Proactive compliance recognizes that “continuous compliance” could include an unannounced accreditation survey shortly after occupancy – and some hospitals will tell you that this has occurred. Rather than finding what is wrong and fixing it, proactive compliance involves determining what is needed and when it is needed for compliance, identifying what is missing in time to obtain it, and then thoroughly managing this process.

Unfortunately, many construction projects reflect one or more of the following conditions about some of the compliance-related project record documentation:

• The work never gets done.
• The work gets done but is not accurately documented.
• The work gets done and gets accurately documented, but that documentation does not meet
the AHJ’s rules.
• The work gets done, gets accurately documented, the documentation would be acceptable to
the AHJ, but it does not arrive on time for an early AHJ survey.

It is necessary to identify all of the required documentation, and who on the project team is responsible for each item. If documentation is not contractually required in a format that will be survey-ready, chances are that it will not be survey-ready without more work by the Owner. And that extra work is not always completed before occupancy because of the conflicting priorities associated with opening and occupying the project area. The best situation occurs when the AHJ’s compliance requirements related to the initial inspections, testing, documentation and training are factored into project construction documents – with the intent to ensure that project record documents are survey-ready when received on time to support an early survey. This approach leverages already scarce resources by assuring that facility personnel do not need to spend time or funds redoing, to make survey-ready, what the Contractor has already prepared.

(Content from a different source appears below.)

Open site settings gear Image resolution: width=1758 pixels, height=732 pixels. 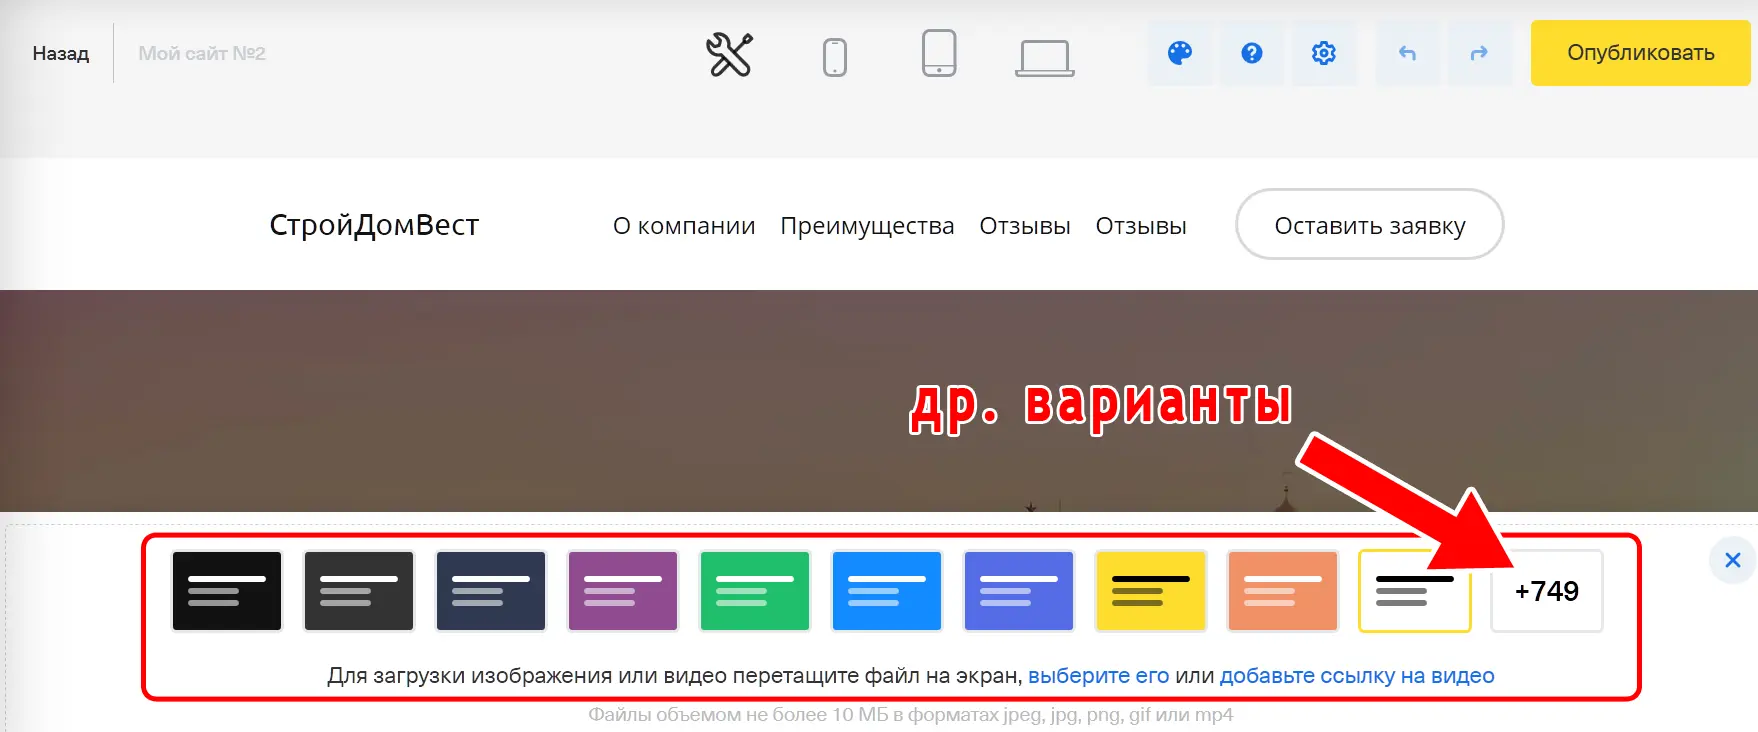1323,53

The following types of EC compliance documentation should be ready and easily retrievable during a survey on Day 2:

• Project record documentation: test and inspection reports, permits, licenses, certifications, documentation of all required “testing prior to initial use,” AHJ approvals, etc.
• Documentation for the new facility/expansion: inventories, management plans, policies and procedures (P&Ps), risk assessments, training records, maintenance decision processes, inputs into P&Ps and maintenance management systems from O&M manuals, evaluations, lists, spreadsheets, databases, schedules and forms for ongoing required drills, exercises, tests, inspections and maintenance, and all required Emergency Operations Plan (EOP) documentation.
• Life Safety Assessment™ and accurate updated life safety plans, eSOC™, any Plan for Improvement items, and performance-based options for new construction or equivalencies for existing construction.
• Personnel protective equipment (PPE), spill kits, monitoring equipment and other supplies.
• Mapping of utility systems and labeling for critical utility disconnects.